▸ **WHAT TO WORK ON**: Repeat the data exactly, please.

Segment Start: DATA FOR REVIEW

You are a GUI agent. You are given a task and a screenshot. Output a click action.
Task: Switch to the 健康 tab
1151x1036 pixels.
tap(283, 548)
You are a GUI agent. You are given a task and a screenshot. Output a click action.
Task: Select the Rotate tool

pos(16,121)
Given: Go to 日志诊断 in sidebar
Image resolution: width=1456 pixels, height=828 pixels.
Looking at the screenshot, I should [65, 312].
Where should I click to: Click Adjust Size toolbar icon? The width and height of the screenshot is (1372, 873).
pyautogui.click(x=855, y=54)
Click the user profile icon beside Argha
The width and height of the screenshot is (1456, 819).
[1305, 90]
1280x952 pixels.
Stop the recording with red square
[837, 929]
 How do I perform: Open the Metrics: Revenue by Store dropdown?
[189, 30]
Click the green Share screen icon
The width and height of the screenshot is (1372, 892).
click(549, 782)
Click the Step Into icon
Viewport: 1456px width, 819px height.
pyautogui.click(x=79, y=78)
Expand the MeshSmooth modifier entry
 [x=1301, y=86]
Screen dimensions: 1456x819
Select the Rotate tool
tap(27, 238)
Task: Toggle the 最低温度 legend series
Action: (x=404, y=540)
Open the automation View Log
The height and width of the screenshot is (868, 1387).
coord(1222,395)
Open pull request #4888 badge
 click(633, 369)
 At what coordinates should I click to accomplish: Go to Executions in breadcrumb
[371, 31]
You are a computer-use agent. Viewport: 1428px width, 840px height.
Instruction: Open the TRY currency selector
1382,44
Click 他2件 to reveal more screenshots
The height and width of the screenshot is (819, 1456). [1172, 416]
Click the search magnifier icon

Segment End: DATA FOR REVIEW

▸ **FINISHED TASK**:
You are a GUI agent. You are given a task and a screenshot. Output a click action.
Task: Switch to the 健康 tab
1151x1036 pixels.
tap(283, 548)
You are a GUI agent. You are given a task and a screenshot. Output a click action.
Task: Select the Rotate tool

pos(16,121)
Given: Go to 日志诊断 in sidebar
Image resolution: width=1456 pixels, height=828 pixels.
Looking at the screenshot, I should [65, 312].
Where should I click to: Click Adjust Size toolbar icon? The width and height of the screenshot is (1372, 873).
pyautogui.click(x=855, y=54)
Click the user profile icon beside Argha
The width and height of the screenshot is (1456, 819).
[1305, 90]
1280x952 pixels.
Stop the recording with red square
[837, 929]
 How do I perform: Open the Metrics: Revenue by Store dropdown?
[189, 30]
Click the green Share screen icon
The width and height of the screenshot is (1372, 892).
click(549, 782)
Click the Step Into icon
Viewport: 1456px width, 819px height.
pyautogui.click(x=79, y=78)
Expand the MeshSmooth modifier entry
 [x=1301, y=86]
Screen dimensions: 1456x819
Select the Rotate tool
tap(27, 238)
Task: Toggle the 最低温度 legend series
Action: (x=404, y=540)
Open the automation View Log
The height and width of the screenshot is (868, 1387).
coord(1222,395)
Open pull request #4888 badge
 click(633, 369)
 At what coordinates should I click to accomplish: Go to Executions in breadcrumb
[371, 31]
You are a computer-use agent. Viewport: 1428px width, 840px height.
Instruction: Open the TRY currency selector
1382,44
Click 他2件 to reveal more screenshots
The height and width of the screenshot is (819, 1456). [1172, 416]
Click the search magnifier icon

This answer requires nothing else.